Welcome to the web page of the Particle Finite Element (PFEM). The PFEM is an innovative numerical method for solving a wide spectrum of problems involving the interaction of fluids and structures.
The main range of applications lay in the field of free-surface problems, fluid-structure interaction, problems where large deformation of the physical domain is observed and multiphase problems. The most typical applications include areas as Naval Engineering, Mold Filling, Casting problems, Multiphase Flows, Civil and Coastal Engineering, amongst others.
What is the PFEM?
The PFEM is a numerical method that uses a Finite Element mesh to discretize the physical domain and to integrate the differential governing equations. In contrast to classical Finite Element approximations, the nodes of the mesh move according to the equations of motion in a Lagrangian fashion. The nodes transport their momentum together with all their physical properties thus behaving as particles. At the end of each time step the mesh has to be rebuild as the nodes have been moved to their new time step position. For this reason a fast and robust algorithm to build the new mesh is essential. The Delaunay Tessellation is chosen to connect all the particles at the new time step position giving as a result a new mesh.

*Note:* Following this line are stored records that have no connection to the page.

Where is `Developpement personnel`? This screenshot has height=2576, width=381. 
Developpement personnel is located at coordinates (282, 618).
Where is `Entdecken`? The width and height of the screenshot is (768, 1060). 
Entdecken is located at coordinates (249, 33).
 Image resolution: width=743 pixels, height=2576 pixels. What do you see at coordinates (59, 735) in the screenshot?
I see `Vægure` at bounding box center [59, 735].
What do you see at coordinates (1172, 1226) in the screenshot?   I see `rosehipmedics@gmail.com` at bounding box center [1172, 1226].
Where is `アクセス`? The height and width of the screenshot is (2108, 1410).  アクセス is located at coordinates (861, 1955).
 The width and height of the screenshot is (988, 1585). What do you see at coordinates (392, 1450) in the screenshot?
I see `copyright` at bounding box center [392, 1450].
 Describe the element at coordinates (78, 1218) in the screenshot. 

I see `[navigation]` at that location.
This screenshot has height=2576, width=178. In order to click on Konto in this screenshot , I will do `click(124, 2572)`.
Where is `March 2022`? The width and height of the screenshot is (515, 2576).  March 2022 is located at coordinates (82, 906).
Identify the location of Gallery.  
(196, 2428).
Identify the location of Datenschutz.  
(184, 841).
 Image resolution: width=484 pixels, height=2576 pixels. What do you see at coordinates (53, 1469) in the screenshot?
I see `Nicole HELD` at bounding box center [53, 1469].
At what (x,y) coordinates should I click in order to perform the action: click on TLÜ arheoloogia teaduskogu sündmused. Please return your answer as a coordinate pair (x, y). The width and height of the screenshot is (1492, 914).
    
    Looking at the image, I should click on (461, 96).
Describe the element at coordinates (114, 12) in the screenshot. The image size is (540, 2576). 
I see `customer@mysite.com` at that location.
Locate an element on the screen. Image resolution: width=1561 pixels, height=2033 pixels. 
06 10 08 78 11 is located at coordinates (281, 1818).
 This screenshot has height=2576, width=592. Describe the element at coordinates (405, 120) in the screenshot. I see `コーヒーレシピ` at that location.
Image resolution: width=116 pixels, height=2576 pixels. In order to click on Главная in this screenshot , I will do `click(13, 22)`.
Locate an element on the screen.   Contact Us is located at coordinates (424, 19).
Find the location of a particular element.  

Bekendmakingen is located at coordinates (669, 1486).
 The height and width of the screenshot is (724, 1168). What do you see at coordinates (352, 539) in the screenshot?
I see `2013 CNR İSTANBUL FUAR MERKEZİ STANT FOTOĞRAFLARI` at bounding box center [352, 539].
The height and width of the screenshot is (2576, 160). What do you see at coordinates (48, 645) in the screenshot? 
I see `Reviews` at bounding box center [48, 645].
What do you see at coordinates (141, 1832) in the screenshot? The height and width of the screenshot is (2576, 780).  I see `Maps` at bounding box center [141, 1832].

The resulting mesh not only works as a support where the differential equations are integrated, it is also used to identify the contacts and to track the free surface. This is accomplished with the help of a technique called alpha-shape. In a locally homogenous particle distribution the alpha-shape algorithm eliminates certain Delaunay circumcircles by means of a geometric criteria. The external faces of the remaining elements will define the boundaries.
The development of the PFEM at CIMNE is supported by a project of the National Programme of R+D in Spain coordinated by the Direccion General de Puertos in the Ministerio de Fomento.
The title of the project is "Development of a computer system based on a particle method for the analysis of wave-structures interaction in harbour structures".